* Passage *
-------

Experts say the comeback will be good for the environment, even if they may be a pest in homes.
In Exton, Joe Roberts has been dealing with a swarm of about 50 bats in his attic for almost two months. He discovered them while he was eating breakfast.
"Are you kidding me? I've got a bat in my fireplace," Roberts remembers thinking. He says he hasn't exactly slept well since.
"Every time you walk into the bedroom you still think, you're looking around thinking there's going to be a bat," he said.
He called in experts from Montgomery Wildlife to help.
"As more and more trees are cut down, as more and more old barns are cut down, these bats have to go somewhere and they tend to find their way into residential property," said Austin Jahner, who co-owns the company with his brother, Thomas.
They have spent the past week sealing up Roberts's home and will build a one-way exit for the bats next.
"The problem is that bats can get into the smallest of gaps, so if you were just trying to evict them, you're just moving them a few feet over," Jahner explained.

-------

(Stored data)
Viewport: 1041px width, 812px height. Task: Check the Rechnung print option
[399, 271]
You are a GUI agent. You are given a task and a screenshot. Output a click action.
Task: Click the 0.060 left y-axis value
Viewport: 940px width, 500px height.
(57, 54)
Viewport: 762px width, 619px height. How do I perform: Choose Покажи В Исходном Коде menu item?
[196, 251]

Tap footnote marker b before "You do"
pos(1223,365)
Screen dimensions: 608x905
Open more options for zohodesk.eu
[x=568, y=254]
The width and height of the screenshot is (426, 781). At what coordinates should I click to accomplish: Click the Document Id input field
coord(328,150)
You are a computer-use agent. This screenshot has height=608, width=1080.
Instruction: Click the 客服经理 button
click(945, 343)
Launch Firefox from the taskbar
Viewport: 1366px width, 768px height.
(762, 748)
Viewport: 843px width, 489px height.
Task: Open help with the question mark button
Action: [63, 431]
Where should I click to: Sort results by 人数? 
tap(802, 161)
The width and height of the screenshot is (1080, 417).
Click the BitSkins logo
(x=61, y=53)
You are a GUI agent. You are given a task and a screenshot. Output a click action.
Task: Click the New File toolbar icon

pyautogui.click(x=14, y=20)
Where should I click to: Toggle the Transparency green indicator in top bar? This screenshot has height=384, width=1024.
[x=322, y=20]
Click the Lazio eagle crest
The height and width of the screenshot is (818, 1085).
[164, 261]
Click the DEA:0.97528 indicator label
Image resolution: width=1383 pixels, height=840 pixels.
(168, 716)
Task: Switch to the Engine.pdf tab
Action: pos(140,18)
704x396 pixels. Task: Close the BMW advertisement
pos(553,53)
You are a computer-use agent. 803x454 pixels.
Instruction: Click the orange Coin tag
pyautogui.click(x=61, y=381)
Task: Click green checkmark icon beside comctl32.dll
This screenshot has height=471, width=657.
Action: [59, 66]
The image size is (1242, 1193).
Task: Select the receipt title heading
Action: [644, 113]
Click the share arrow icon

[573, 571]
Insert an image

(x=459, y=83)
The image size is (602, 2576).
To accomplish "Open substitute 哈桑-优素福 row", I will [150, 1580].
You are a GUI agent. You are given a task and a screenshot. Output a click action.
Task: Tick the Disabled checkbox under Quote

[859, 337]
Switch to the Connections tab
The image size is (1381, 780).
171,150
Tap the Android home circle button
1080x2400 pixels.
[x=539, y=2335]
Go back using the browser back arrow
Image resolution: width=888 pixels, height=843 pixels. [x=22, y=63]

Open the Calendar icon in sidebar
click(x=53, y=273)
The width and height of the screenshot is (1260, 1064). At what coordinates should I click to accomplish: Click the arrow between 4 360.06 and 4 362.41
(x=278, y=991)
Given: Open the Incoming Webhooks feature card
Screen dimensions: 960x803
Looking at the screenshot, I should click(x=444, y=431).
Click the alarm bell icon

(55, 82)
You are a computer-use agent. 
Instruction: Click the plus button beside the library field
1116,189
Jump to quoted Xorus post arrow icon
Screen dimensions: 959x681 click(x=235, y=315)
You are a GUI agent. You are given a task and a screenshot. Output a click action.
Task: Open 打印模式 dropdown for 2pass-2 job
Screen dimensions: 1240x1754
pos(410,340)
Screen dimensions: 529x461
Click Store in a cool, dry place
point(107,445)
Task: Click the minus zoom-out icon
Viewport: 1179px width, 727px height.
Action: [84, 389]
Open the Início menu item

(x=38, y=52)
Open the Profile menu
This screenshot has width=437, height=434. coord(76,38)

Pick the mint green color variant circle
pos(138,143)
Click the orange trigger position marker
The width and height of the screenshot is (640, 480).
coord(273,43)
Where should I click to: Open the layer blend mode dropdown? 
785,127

-------

* Directions *
a - In the bat story, how long has Joe Roberts been dealing with the bats in his attic?
b - Continue the news story about the bats in Joe Roberts's attic after its final paragraph.

* Answers provided *
a - Almost two months.

b -
The goal is to release the bats back into the neighborhood.
"I believe in around 2008 they were labeled as one of the most abundant species, one of the lowest priorities from a conservation standpoint. And as of 2018, they're now endangered," he said.
That drop in population was because of White Nose Syndrome, a disease that killed up to 90% of some species of bats, and it was a big blow to the environment.
"The average little brown bat would eat approximately a thousand mosquito-sized bugs per hour," said Jahner.
He says the population is slowly starting to recover, which is good for business and the ecosystem, even though Roberts hopes they're gone soon.
"We hope so too. We really do," he said.
Bats are a protected species so if you do get them in your home, you need to call an expert who can remove them humanely. You want them to stick around your neighborhood too to help control insect populations.